• EXERCISE DETAILS
Set down the entries again word for word, without any of the images.

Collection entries

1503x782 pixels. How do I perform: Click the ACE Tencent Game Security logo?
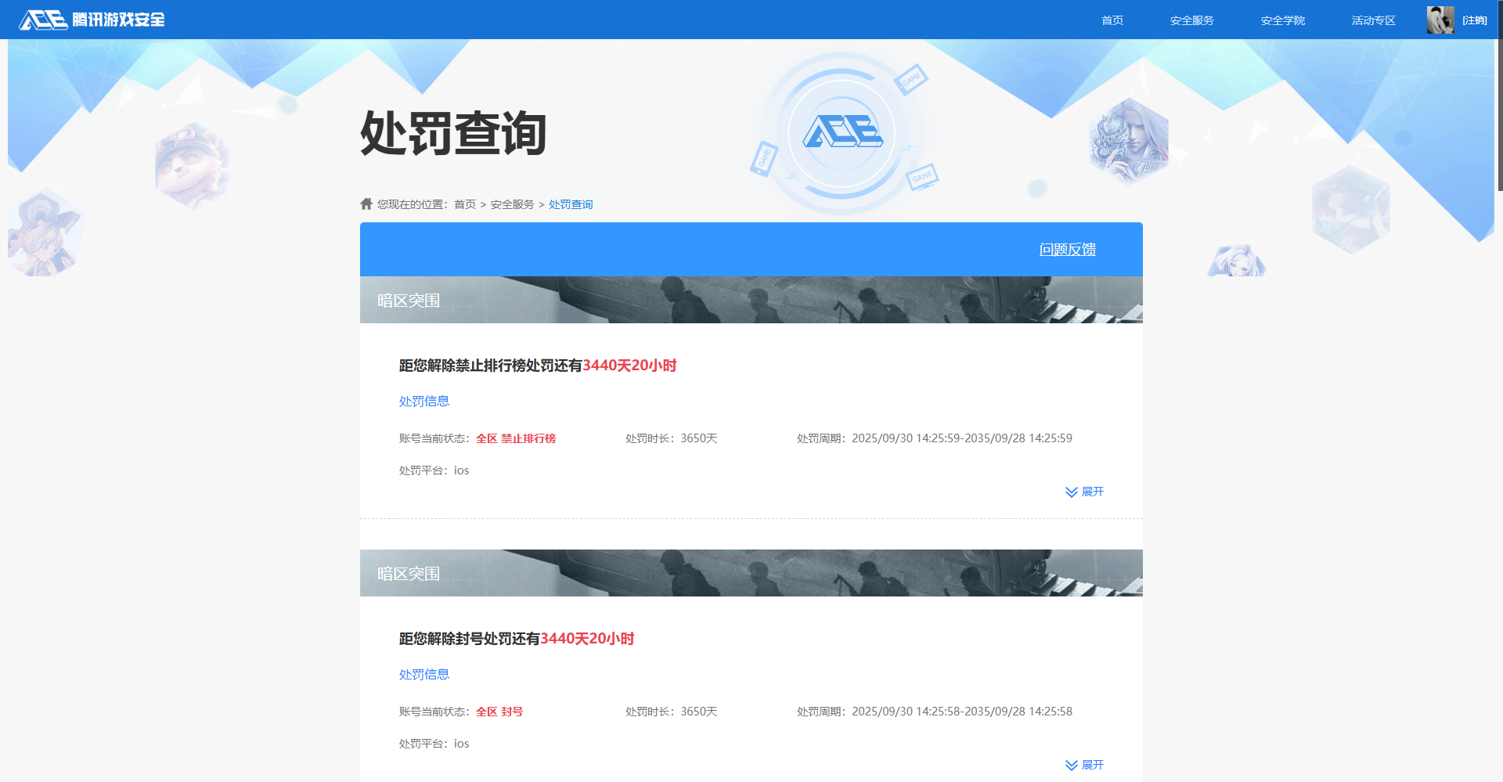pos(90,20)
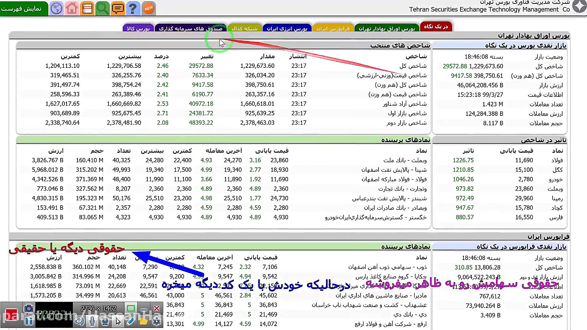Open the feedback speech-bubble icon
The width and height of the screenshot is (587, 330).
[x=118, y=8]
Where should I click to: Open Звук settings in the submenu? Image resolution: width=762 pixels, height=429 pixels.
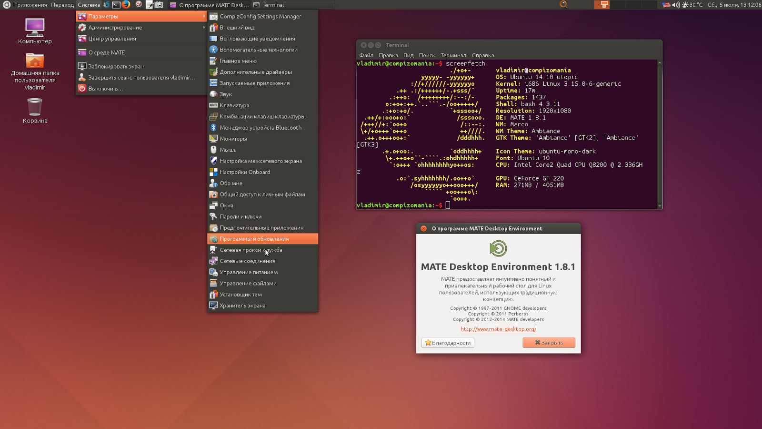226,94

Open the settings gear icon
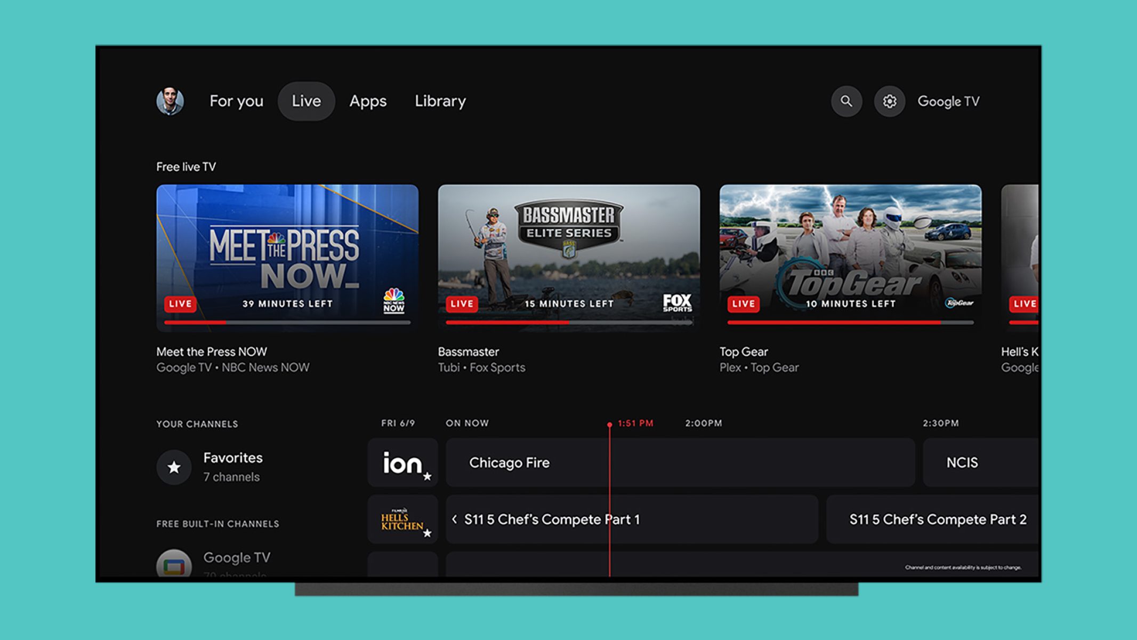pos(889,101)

• ANSWER BOX
1503x782 pixels. How do I perform: Click the ACE Tencent Game Security logo?
pos(90,20)
Open the feedback speech-bubble icon
The width and height of the screenshot is (587, 330).
[x=118, y=8]
Where should I click to: Open Звук settings in the submenu? Image resolution: width=762 pixels, height=429 pixels.
226,94

Open the settings gear icon
pos(889,101)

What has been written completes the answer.